**Instructions to follow:** Extract every line that contains the string "height", matching case exactly.

**Materials provided:**
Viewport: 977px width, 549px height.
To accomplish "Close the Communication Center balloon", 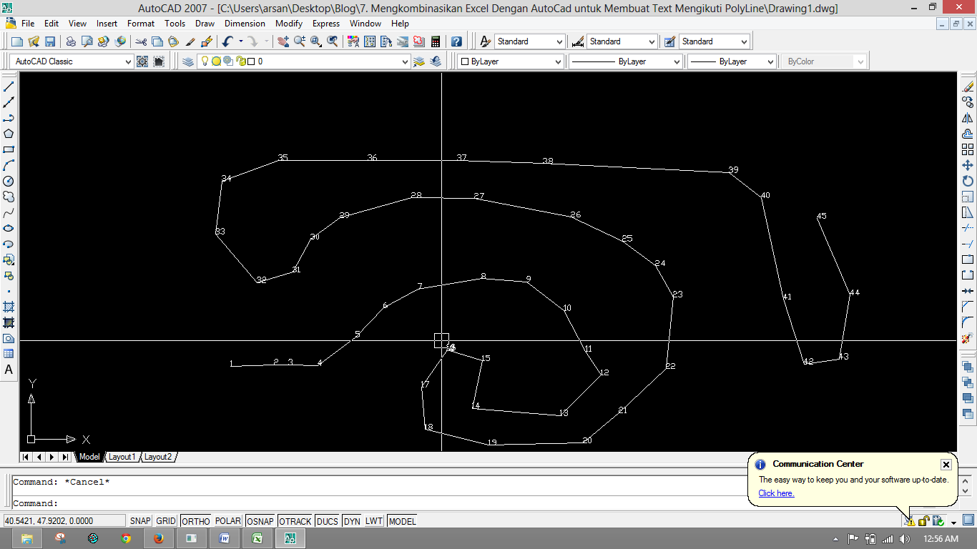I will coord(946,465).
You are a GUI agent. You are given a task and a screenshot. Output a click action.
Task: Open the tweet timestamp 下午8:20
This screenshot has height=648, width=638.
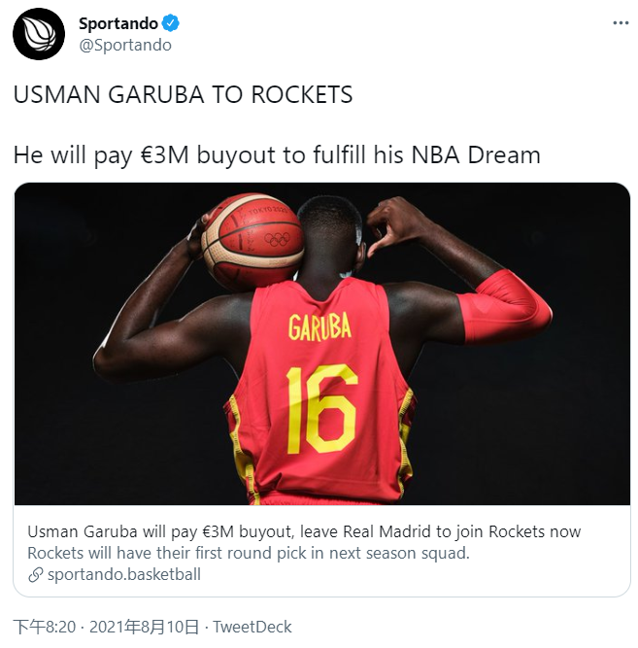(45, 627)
...
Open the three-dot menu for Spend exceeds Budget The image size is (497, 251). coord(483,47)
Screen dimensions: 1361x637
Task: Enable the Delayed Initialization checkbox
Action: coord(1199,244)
---
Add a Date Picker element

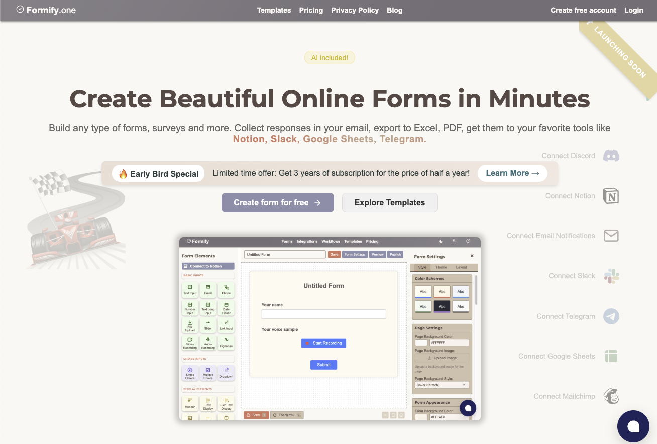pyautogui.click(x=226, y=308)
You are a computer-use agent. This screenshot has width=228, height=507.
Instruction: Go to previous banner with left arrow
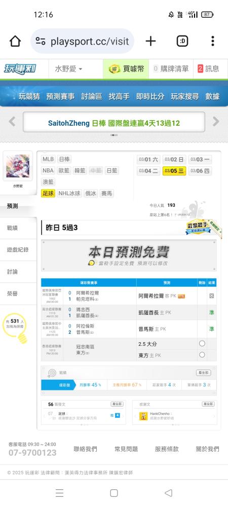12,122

**Final answer:**
Viewport: 977px width, 549px height.
This screenshot has height=648, width=638.
You are a computer-use agent. This screenshot has width=228, height=507.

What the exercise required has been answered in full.